## Work request
Please copy exactly the line containing "Screen dimensions: 1170x960" and every line after it, through the last line of the records below, leaving out all pictures.

====== Data to examine

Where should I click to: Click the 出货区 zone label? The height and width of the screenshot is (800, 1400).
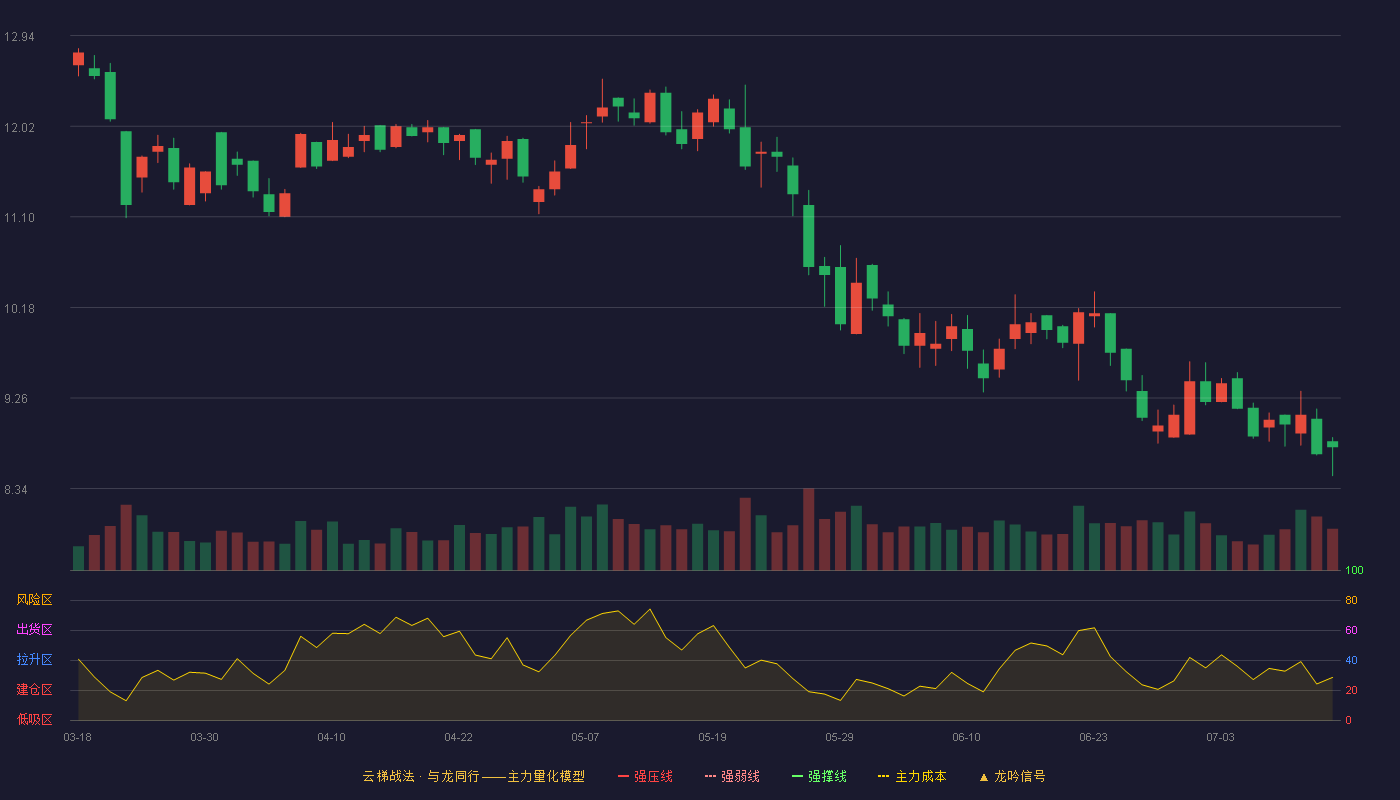pos(34,630)
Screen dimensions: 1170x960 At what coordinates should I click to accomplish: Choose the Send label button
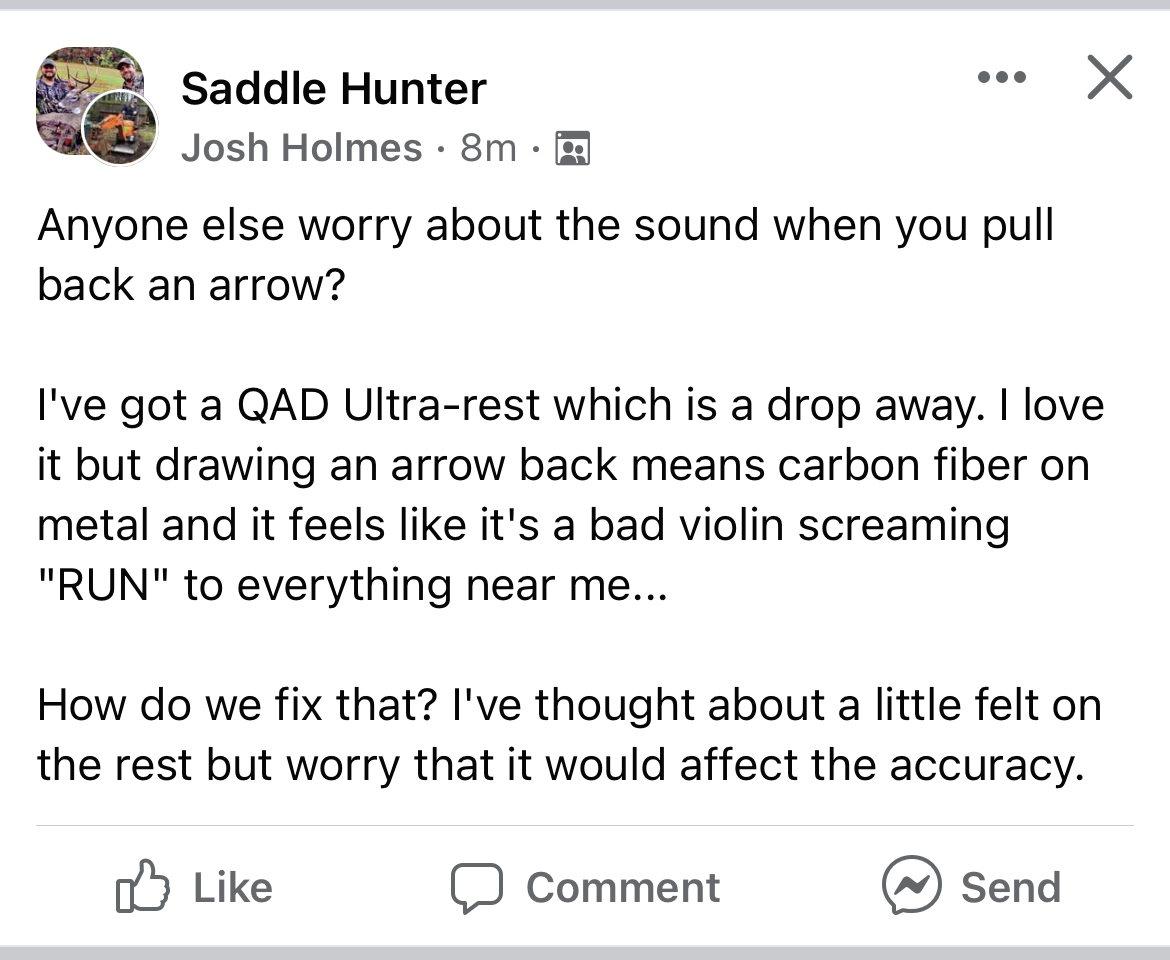pos(1010,888)
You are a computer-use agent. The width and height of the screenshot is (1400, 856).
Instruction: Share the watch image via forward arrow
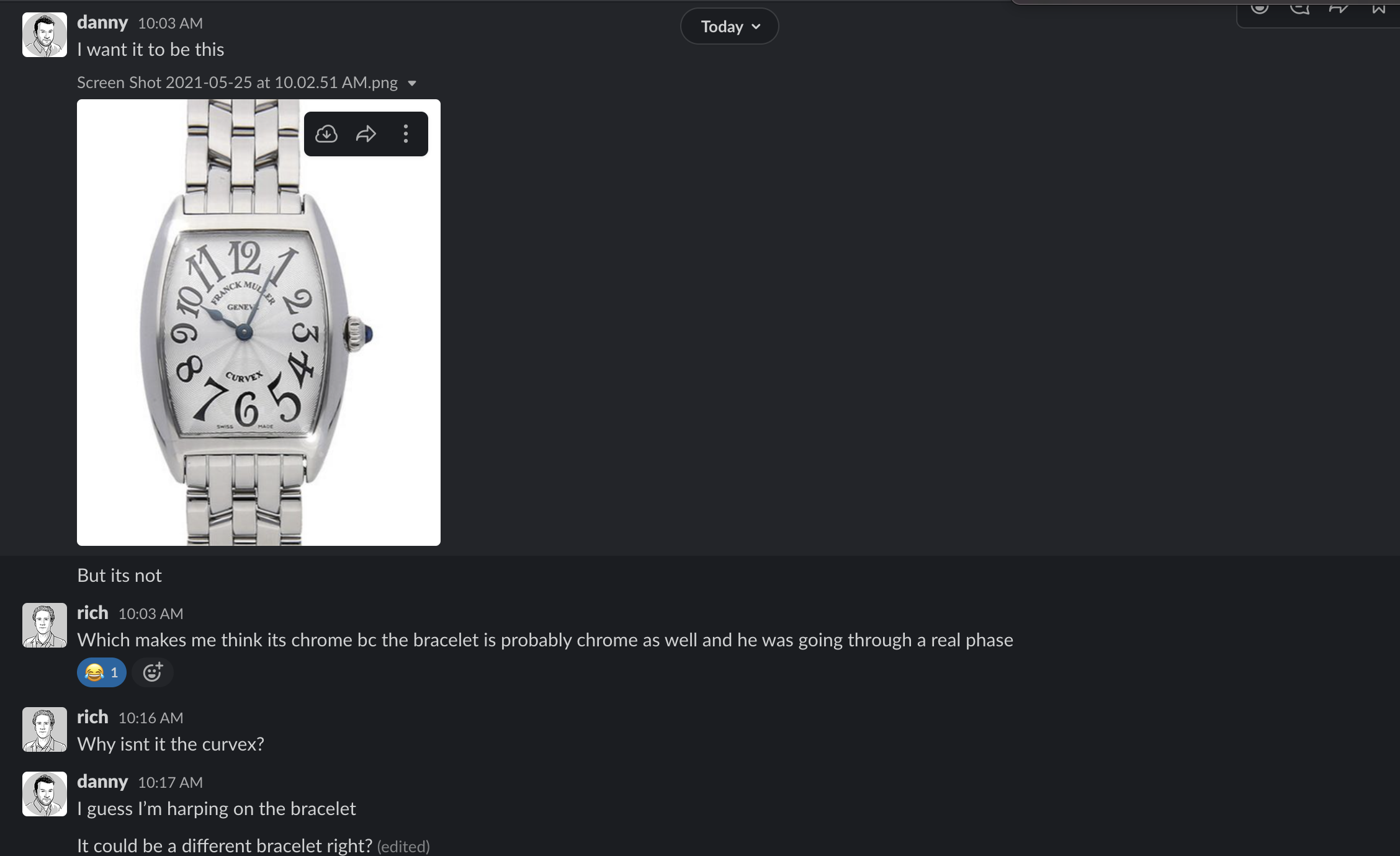coord(366,134)
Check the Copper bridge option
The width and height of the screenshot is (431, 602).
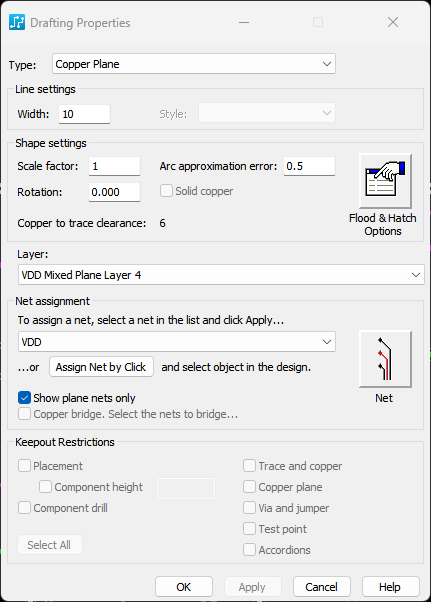tap(25, 414)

============

## Answer box
Screen dimensions: 1170x960 At what coordinates should I click to accomplish: Choose the Send label button
pos(1010,888)
You are a computer-use agent. The width and height of the screenshot is (1400, 856).
Instruction: Share the watch image via forward arrow
coord(366,134)
Check the Copper bridge option
The width and height of the screenshot is (431, 602).
tap(25, 414)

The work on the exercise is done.